In 1902 Victor Henri proposed a quantitative theory of enzyme kinetics, but at the time the experimental significance of the hydrogen ion concentration was not yet recognized. After Peter Lauritz Sørensen had defined the logarithmic pH-scale and introduced the concept of buffering in 1909 the German chemist Leonor Michaelis and Dr. Maud Leonora Menten (a postdoctoral researcher in Michaelis's lab at the time) repeated Henri's experiments and confirmed his equation, which is now generally referred to as Michaelis-Menten kinetics (sometimes also Henri-Michaelis-Menten kinetics). Their work was further developed by G. E. Briggs and J. B. S. Haldane, who derived kinetic equations that are still widely considered today a starting point in modeling enzymatic activity.
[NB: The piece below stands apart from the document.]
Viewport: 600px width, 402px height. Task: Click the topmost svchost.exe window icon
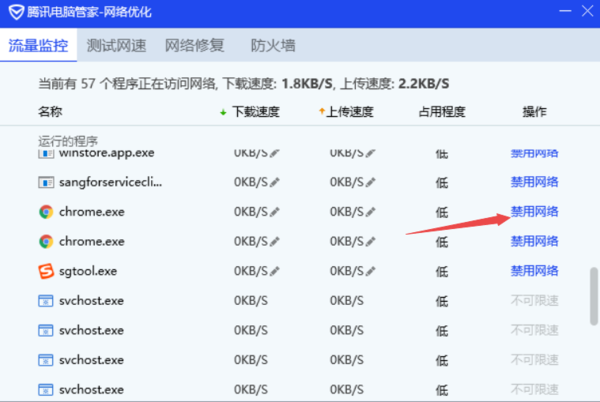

The major contribution of the Henri-Michaelis-Menten approach was to think of enzyme reactions in two stages. In the first, the substrate binds reversibly to the enzyme, forming the enzyme-substrate complex. This is sometimes called the Michaelis complex. The enzyme then catalyzes the chemical step in the reaction and releases the product. The kinetics of many enzymes is adequately described by the simple Michaelis-Menten model, but all enzymes have internal motions that are not accounted for in the model and can have significant contributions to the overall reaction kinetics. This can be modeled by introducing several Michaelis-Menten pathways that are connected with fluctuating rates, which is a mathematical extension of the basic Michaelis Menten mechanism.
ENZO (Enzyme Kinetics) is a graphical interface tool for building kinetic models of enzyme catalyzed reactions. ENZO automatically generates the corresponding differential equations from a stipulated enzyme reaction scheme. These differential equations are processed by a numerical solver and a regression algorithm which fits the coefficients of differential equations to experimentally observed time course curves. ENZO allows rapid evaluation of rival reaction schemes and can be used for routine tests in enzyme kinetics.
Some enzymes are much more effective catalysts for one direction than the other. As a striking example, the limiting rates of the forward reaction catalyzed by methionine adenosyltransferase is about 105 greater than that for the reverse direction, even though the equilibrium constant is close to unity (page 53).